Then what?
Posted/updated on: July 9, 2026 at 3:16 pm
New York City Democratic Socialist Mayor Zohran Mamdani (Anna Connors/The New York Times via AP, Pool)
Government accountants recently reported that Social Security is in real fiscal trouble. The system is paying out about $230 billion per year more than it’s taking in from payroll taxes.
Those shortfalls are being covered for now by redeeming the U.S. Treasury bonds that Social Security was required by law to purchase back when it was running a cash surplus. (Fun fact, for decades those bonds were kept in an ordinary locked filing cabinet in a government office in Parkersburg, WV. Today, the records are all electronic.)
When Social Security needs cash to cover payouts to recipients, it presents one of those bonds to the U.S. Treasury Department for redemption. The funds are deposited in Social Security’s operating account, and everyone gets their monthly benefit.

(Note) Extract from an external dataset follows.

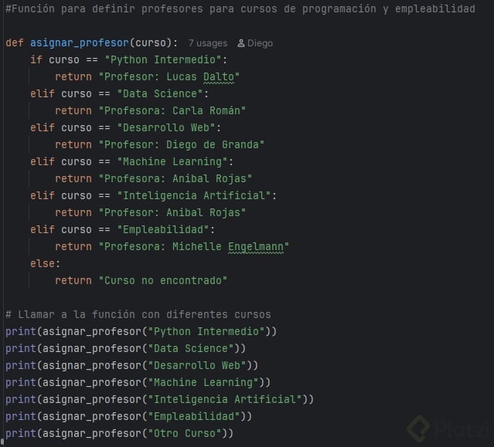Click the Platzi logo watermark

But here’s the rub. At the rate of $230 billion a year in redemptions, those bonds will all be cashed in by 2033. After that, Social Security won’t have enough cash to cover its monthly payouts. If that were to happen today, it would mean an automatic 22 percent reduction in benefits to every Social Security recipient in the country. Things would get politically ugly really quick.

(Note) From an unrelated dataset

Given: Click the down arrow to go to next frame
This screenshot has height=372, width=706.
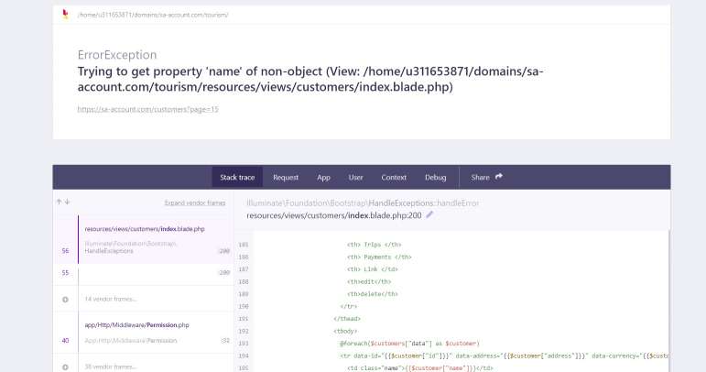Looking at the screenshot, I should [x=68, y=202].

I bring this up not for purposes of doing a column on Social Security but rather to ask a pointed question of the Democratic Socialist mayors and congressional candidates that have lately been in the news.
Ladies and gentlemen, Social Security has been around for about 90 years. It’s not new. So, if there’s not enough money from taxation to cover a long-established program like Social Security, from where do you imagine the money will come to cover free housing, a guaranteed basic income for every citizen, free childcare, free college, free universal health care and all the rest of your grand socialist ideas?
Oh, wait, now I remember. You’ll get it from the rich. Elon Musk and Mark Zuckerberg and Jeff Bezos and all those guys will finally have to pay their “fair share.” (Given the current leftist definition of “rich,” so, too will the guy who makes $400,000 a year owning car washes and the woman who makes $500,000 a year selling residential real estate.)
But here’s the problem. If you taxed the net worth of the 10 richest people in America at 100 percent, leaving them completely destitute, you’d cover the current federal deficit (which does not include all of new the free stuff you Democratic Socialists are proposing) for about a year and a half.
If you taxed the annual income of the much loathed “one percent” at the rate of 100 percent, you’d cover a bit less than half the present federal budget (again before all the new free stuff).
Then what?
And never mind that if you confiscated 100 percent of the wealth of guys like Musk, Bezos et. al., and if you confiscated 100 percent of the incomes of the most successful people in the economy, they’d immediately stop doing what they do to be so successful and tax revenue would then fall to zero. (Any of you enlightened lefties ever heard of the Laffer Curve?)
So, again I ask. Then what?
We’ll all hold our breath waiting for your answer.